▶ _Pointing records for text and elements_:
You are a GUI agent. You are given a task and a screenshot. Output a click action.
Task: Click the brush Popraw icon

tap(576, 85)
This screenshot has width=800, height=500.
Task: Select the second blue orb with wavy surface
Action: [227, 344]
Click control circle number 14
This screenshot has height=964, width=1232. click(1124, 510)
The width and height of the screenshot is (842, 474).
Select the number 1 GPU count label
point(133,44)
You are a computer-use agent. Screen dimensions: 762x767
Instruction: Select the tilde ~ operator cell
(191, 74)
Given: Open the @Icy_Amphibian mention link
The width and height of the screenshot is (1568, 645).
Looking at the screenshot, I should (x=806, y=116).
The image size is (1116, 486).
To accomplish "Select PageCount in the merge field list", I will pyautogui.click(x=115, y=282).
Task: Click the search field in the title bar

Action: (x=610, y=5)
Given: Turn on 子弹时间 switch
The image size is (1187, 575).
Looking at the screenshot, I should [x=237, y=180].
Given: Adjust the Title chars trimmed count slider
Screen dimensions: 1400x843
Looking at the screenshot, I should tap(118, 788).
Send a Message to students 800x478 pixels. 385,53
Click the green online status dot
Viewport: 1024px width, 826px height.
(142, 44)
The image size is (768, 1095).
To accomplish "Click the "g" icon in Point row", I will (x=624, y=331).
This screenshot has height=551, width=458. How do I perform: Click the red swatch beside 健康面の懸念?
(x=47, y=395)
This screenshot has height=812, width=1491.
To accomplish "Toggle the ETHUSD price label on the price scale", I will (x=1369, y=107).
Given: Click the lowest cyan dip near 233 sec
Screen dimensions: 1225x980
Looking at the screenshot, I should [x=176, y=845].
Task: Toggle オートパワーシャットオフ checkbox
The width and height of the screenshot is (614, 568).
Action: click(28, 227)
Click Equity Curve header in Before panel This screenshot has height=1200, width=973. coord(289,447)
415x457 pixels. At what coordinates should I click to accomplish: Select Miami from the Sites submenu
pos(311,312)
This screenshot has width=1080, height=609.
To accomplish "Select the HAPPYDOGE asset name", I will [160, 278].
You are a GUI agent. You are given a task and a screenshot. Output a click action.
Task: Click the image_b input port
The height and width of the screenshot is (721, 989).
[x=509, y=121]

▶ _Problem_:
Format every line of the listing as a JSON list of strings, one string per line, leaving out blank lines.

▶ _Answer for this exercise_:
[
  "You are a GUI agent. You are given a task and a screenshot. Output a click action.",
  "Task: Click the brush Popraw icon",
  "tap(576, 85)",
  "This screenshot has width=800, height=500.",
  "Task: Select the second blue orb with wavy surface",
  "Action: [227, 344]",
  "Click control circle number 14",
  "This screenshot has height=964, width=1232. click(1124, 510)",
  "The width and height of the screenshot is (842, 474).",
  "Select the number 1 GPU count label",
  "point(133,44)",
  "You are a computer-use agent. Screen dimensions: 762x767",
  "Instruction: Select the tilde ~ operator cell",
  "(191, 74)",
  "Given: Open the @Icy_Amphibian mention link",
  "The width and height of the screenshot is (1568, 645).",
  "Looking at the screenshot, I should (x=806, y=116).",
  "The image size is (1116, 486).",
  "To accomplish \"Select PageCount in the merge field list\", I will pyautogui.click(x=115, y=282).",
  "Task: Click the search field in the title bar",
  "Action: (x=610, y=5)",
  "Given: Turn on 子弹时间 switch",
  "The image size is (1187, 575).",
  "Looking at the screenshot, I should [x=237, y=180].",
  "Given: Adjust the Title chars trimmed count slider",
  "Screen dimensions: 1400x843",
  "Looking at the screenshot, I should tap(118, 788).",
  "Send a Message to students 800x478 pixels. 385,53",
  "Click the green online status dot",
  "Viewport: 1024px width, 826px height.",
  "(142, 44)",
  "The image size is (768, 1095).",
  "To accomplish \"Click the \"g\" icon in Point row\", I will (x=624, y=331).",
  "This screenshot has height=551, width=458. How do I perform: Click the red swatch beside 健康面の懸念?",
  "(x=47, y=395)",
  "This screenshot has height=812, width=1491.",
  "To accomplish \"Toggle the ETHUSD price label on the price scale\", I will (x=1369, y=107).",
  "Given: Click the lowest cyan dip near 233 sec",
  "Screen dimensions: 1225x980",
  "Looking at the screenshot, I should [x=176, y=845].",
  "Task: Toggle オートパワーシャットオフ checkbox",
  "The width and height of the screenshot is (614, 568).",
  "Action: click(28, 227)",
  "Click Equity Curve header in Before panel This screenshot has height=1200, width=973. coord(289,447)",
  "415x457 pixels. At what coordinates should I click to accomplish: Select Miami from the Sites submenu",
  "pos(311,312)",
  "This screenshot has width=1080, height=609.",
  "To accomplish \"Select the HAPPYDOGE asset name\", I will [160, 278].",
  "You are a GUI agent. You are given a task and a screenshot. Output a click action.",
  "Task: Click the image_b input port",
  "The height and width of the screenshot is (721, 989).",
  "[x=509, y=121]"
]